Rotten Romans, the first film inspired by Terry Deary’s Horrible Histories books which have brought the past alive for decades of schoolchildren, opened in cinemas a fortnight ago. If they ever decide to tackle the Crusades in a sequel, they could do worse than look at Robert Carsen’s Glyndebourne production of Handel’s Rinaldo for inspiration. When a nerdy schoolboy – countertenor, naturally – is bullied, he drifts into a daydream where he leads a hapless bunch of Christians in battle against the Saracens. It’s a riotous staging that once again had the audience roaring with laughter.

Carsen’s staging, expertly revived by Bruno Ravella, is inspired, turning a dry-as-dust history lesson about the Siege of Jerusalem into a teen fantasy based on Rinaldo’s quest to rescue Almirena from the Saracen king, Argante (the headmaster). His mistress, Armida, becomes a PVC-clad whiplash dominatrix – I seriously feared for the blood pressure of some of the elderly gentlemen in the audience! – leading a gang of St Trinian’s bad girls. The playground serves as the pastoral idyll where Rinaldo and Almirena declare their love. Goffredo’s “knights” hand in their strategy plans as homework, charging into battle on bicycles, Rinaldo pedalling furiously as his steed takes off before a giant moon (in a neat E.T. reference).

Armida lays a siren trap for Rinaldo in the form of Almirena clones who lure him away from his knights. The Christian Magician whose counsel they seek turns out to be a mad chemistry professor. Act 3 is often laugh-out-loud funny as the hapless crusaders don schoolgirl uniform and ambush Armida’s gang wielding hockey sticks as weapons. The decisive battle is a playground football match, a slow-motion ballet with a globe beach ball, brilliantly choreographed.

It was just a fortnight ago that the production lost its leading lady, resulting in Jakub Józef Orliński stepping up from Eustazio into the title role. The Polish countertenor has already sung Rinaldo (at Oper Frankfurt in January) and his performance here was outstanding in every way. His voice has real resonance, projecting well and bending notes in “Cara sposa” as he moved through a kaleidoscope of colours. His “Venti, turbini” was sensational. Orliński, an accomplished breakdancer, has all the moves with some nifty footwork – and sword-work – in Carsen’s dance routines.

Of the other three countertenors in this production (what’s the collective noun?), Tim Mead reprised his noble Goffredo from 2014 (he sang Eustazio when the staging was new).
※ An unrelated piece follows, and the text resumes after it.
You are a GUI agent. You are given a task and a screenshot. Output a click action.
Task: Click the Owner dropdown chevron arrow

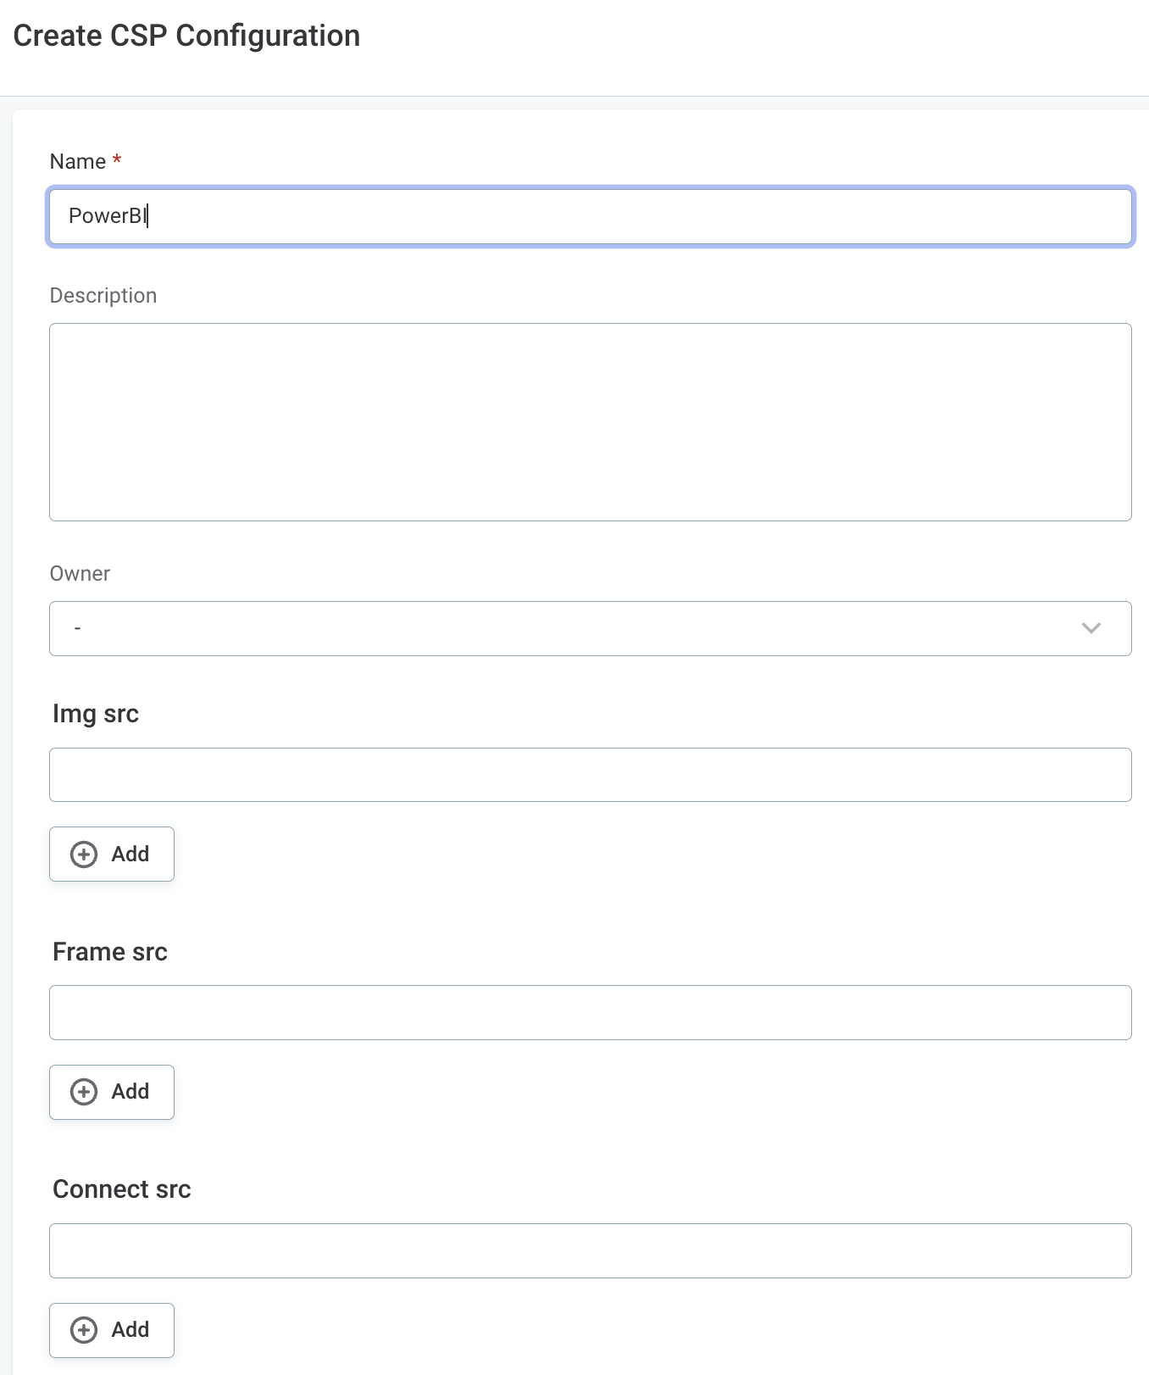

I’ve long admired his honeyed tone, especially evident in a beautiful rendition of “Sorge nel petto” in the third act. Patrick Terry, replacing Orliński as Eustazio, took time to settle, his countertenor strained at the top, and James Hall was an effective Magician, although his aria is upstaged by the locker room antics of Rinaldo’s warriors.

Giulia Semenzato made for a sweet, pure-toned Almirena, duetting exquisitely with the piccolo in “Augelletti, che cantate”, while her short phrases gave her vocal line in the hit number “Lascia ch'io pianga” an appropriately sobbing effect.

Kristina Mkhitaryan is rarely heard in Baroque repertoire and her Armida was something of a revelation, with rapier-like top notes flashing as brightly as her scimitar. Her aria di furore “Vo' far guerra, e vincer voglio” was often sung through gritted teeth and featured some fabulous interpolated top notes as she threw herself into this vampish role. As Argante, bass-baritone Brandon Cedel was a touch laboured in his coloratura and suffered from occluded diction. He was stronger in the slower numbers and his Act 3 duet with Armida “Al trionfo del nostro amore” was terrifically dispatched.

The Orchestra of the Age of Enlightenment had a ball in the pit, with springy tempi from Maxim Emelyanychev, who provided his own harpsichord punchlines in the recitatives. Their performance exemplified the whole production – opera seria as raucous schoolboy fun.